The Child You're Not Worried About (Maybe You Should Be)


I'm writing this from my parent-in-law’s home.
We've been traveling for a few days now and it has been a lot. Flights getting canceled, sleep all off, extended family dynamics doing what extended family dynamics do, and me just trying to parent through all of it in the middle of the chaos.
Then something happened that made me stop.
Someone close to us shared something with me about one of my kids. Something about how she'd been feeling on the inside that I hadn't fully seen. When I heard it I immediately understood.
The shame came fast. I should have seen this sooner. I should have created enough space for her to bring this to me instead of someone else. I should have done something to prevent us from getting here.
Then, slowly, a more honest thought started to surface. My daughter didn't keep this inside. She didn't bury it or pretend everything was fine. She found someone she trusted and she told them the truth about how she was feeling. That's actually exactly what we want our kids to do. The version of this story I should be more worried about is the one where she tells nobody at all.

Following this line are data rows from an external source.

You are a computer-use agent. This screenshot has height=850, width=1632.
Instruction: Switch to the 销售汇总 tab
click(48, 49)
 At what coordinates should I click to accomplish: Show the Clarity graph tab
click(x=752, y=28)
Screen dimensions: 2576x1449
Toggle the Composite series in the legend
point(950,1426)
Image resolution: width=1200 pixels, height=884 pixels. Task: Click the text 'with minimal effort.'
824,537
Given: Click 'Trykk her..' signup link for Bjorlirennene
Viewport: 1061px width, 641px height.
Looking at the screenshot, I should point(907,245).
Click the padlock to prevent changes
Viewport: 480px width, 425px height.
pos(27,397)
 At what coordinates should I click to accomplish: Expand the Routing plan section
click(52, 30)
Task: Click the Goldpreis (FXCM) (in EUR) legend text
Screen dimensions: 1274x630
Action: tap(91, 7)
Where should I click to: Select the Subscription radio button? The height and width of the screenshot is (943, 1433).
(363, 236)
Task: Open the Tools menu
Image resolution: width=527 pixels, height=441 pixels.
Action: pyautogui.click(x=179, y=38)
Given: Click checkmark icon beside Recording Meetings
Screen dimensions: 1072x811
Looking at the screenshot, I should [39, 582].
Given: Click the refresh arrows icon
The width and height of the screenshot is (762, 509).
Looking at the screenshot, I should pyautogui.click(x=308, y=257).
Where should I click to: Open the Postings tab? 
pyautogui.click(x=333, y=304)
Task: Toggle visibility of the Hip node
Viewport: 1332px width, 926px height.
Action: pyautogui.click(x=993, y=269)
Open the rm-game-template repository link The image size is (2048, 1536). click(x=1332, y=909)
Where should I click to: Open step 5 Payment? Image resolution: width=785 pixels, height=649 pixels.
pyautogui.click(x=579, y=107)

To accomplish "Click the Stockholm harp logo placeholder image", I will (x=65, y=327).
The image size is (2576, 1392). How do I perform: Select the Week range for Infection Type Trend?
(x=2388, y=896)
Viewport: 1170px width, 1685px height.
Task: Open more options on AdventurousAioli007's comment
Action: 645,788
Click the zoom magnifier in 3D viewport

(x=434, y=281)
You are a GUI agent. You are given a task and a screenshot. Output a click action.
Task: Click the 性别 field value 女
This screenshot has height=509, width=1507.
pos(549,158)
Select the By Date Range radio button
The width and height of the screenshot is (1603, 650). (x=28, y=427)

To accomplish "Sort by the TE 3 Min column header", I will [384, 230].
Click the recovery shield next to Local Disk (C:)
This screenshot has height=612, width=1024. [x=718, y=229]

Even knowing that, the question I couldn't shake was: How did we get here?
I knew this. I had all the pieces. Why didn't I put this together sooner?
The inner critic was loud that night. You already knew this. You should have moved faster. You're a psychologist. You eat, breathe, and sleep this stuff day in and day out. What happened girl?
I let her talk for a little while, because some of it I needed to hear. The awareness hurt, but it was also clarifying. Okay. I see it now. I really see it. Now what am I going to do about it?
I'm sharing this because sitting with that guilt, really sitting with it, I started asking myself how we got here. Not in a self-punishing way, but genuinely. How does this happen in a family where everyone loves each other? Where you're trying? Where you're paying attention, at least you think you are?
The answer I kept coming back to is that it didn't happen all at once. There was no moment where I consciously decided to give less to this child or pull back from our relationship. It happened slowly, invisibly, in the space between my intentions and my actual capacity. A new baby arrived. Life got fuller and more complicated. I was just trying to survive the season I was in. Without anyone deciding it should happen, our family quietly reorganized itself around all of it. Around whoever was loudest, whatever felt most urgent, and ultimately what the system needed to stay stable.
When I sat with that honestly, I realized my daughter had quietly slipped into what family systems theory calls the Lost Child role. Our family system had reorganized itself around everyone else's noise, and she had learned to make herself small inside of it. That realization is what I want to talk to you about today.